Absolutely! You can prepare the cake layers ahead of time. Bake them, then let them cool completely. Wrap each layer tightly in plastic wrap and store them in the refrigerator for up to 2 days or freeze them for up to 3 months. This makes assembly quick and easy when you’re ready to serve your Peaches and Cream Layer Cake!

Irresistibly Moist Peaches and Cream Layer Cake Recipe
Ingredients
Equipment
Method
- Preheat your oven to 350°F (175°C) and prepare three 6-inch round cake pans by greasing them and lining with parchment paper.
- In a large mixing bowl, cream the softened unsalted butter and granulated sugar until light and fluffy, about 3-5 minutes.
- Add the eggs one at a time, mixing well after each addition, followed by the vanilla bean paste.
- Mix in the buttermilk until fully combined.
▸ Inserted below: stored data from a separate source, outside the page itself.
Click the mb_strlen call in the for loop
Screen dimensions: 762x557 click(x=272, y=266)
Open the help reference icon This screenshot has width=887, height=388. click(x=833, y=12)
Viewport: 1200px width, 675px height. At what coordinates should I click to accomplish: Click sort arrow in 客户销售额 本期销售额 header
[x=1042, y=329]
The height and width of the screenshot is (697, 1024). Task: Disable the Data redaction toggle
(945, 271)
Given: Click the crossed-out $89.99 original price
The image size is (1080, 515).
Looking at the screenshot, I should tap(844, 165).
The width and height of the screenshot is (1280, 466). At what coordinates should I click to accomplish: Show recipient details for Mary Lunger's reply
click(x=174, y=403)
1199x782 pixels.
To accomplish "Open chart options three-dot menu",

- Sift together the cake flour, baking powder, baking soda, and salt; add to the wet mix and fold gently.
- Divide batter among the prepared pans and bake for 35-38 minutes until a toothpick comes out clean.
- Cool in the pans for 5 minutes, then transfer to a wire rack to cool completely.
- While cooling, slice peaches and toss them with sugar; set aside for 10-15 minutes.
- In a chilled bowl, whip the heavy cream until thickened; add powdered sugar and vanilla, and whip until stiff peaks form.
- Assemble the cake by trimming tops of layers, then layering peach syrup, peaches, and whipped cream between each layer.
- Finish with whipped cream on the top and sides, topping with peach slices and any leftover syrup.
- Serve chilled for a refreshing treat.